Elvis came from an extremely poor background in the deep south of the US. The family really had nothing.
He was the first real rock star and kicked down the door for others to follow. He became huge very quickly under Col Tom Parkers guidance and at a young age. What happened to him had never been seen before; he was considered the devil, obscene and the main reason for juvenile deliquency all over America. He was attacked on all fronts from all quarters.
(His Sun Recordings before he hit big imo are some of the greatest music ever made and showed his true genius-compare those recordings to what was popular in the charts at the time!!!! it's like music from another planet)

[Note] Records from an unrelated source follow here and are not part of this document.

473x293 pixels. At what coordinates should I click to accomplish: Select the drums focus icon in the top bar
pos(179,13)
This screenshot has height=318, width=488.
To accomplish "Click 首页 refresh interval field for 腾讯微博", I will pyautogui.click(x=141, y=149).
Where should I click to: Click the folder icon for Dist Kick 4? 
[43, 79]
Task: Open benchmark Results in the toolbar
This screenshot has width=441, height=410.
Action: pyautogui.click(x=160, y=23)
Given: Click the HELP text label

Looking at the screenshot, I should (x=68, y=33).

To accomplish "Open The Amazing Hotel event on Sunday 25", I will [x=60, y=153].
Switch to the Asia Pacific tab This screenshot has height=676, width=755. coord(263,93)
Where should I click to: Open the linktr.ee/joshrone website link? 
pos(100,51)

Elvis was very grateful and hugely respectful of Parkers judgements and decisions,  because of his poor upbringing he was haunted by the fear that he would one day lose it all and go back to nothing. Before the making of Clambake in 1967 he had made the decision that once his movie contracts were up he was going back to live appearances and possibly the line of soon be back in Memphis is when he was more or less finished with the movies and had made one of the best albums of his career in 1969 From Elvis In Memphis and had recorded many more great songs at these sessions in Memphis. By the 70,s Elvis was standing up to the Colonel and just before he died, he was considering sacking Parker. By then Elvis was a complete mess due to prescription drug abuse.
I believe without Elvis there would have been no Beatles/Stones and many others that followed him.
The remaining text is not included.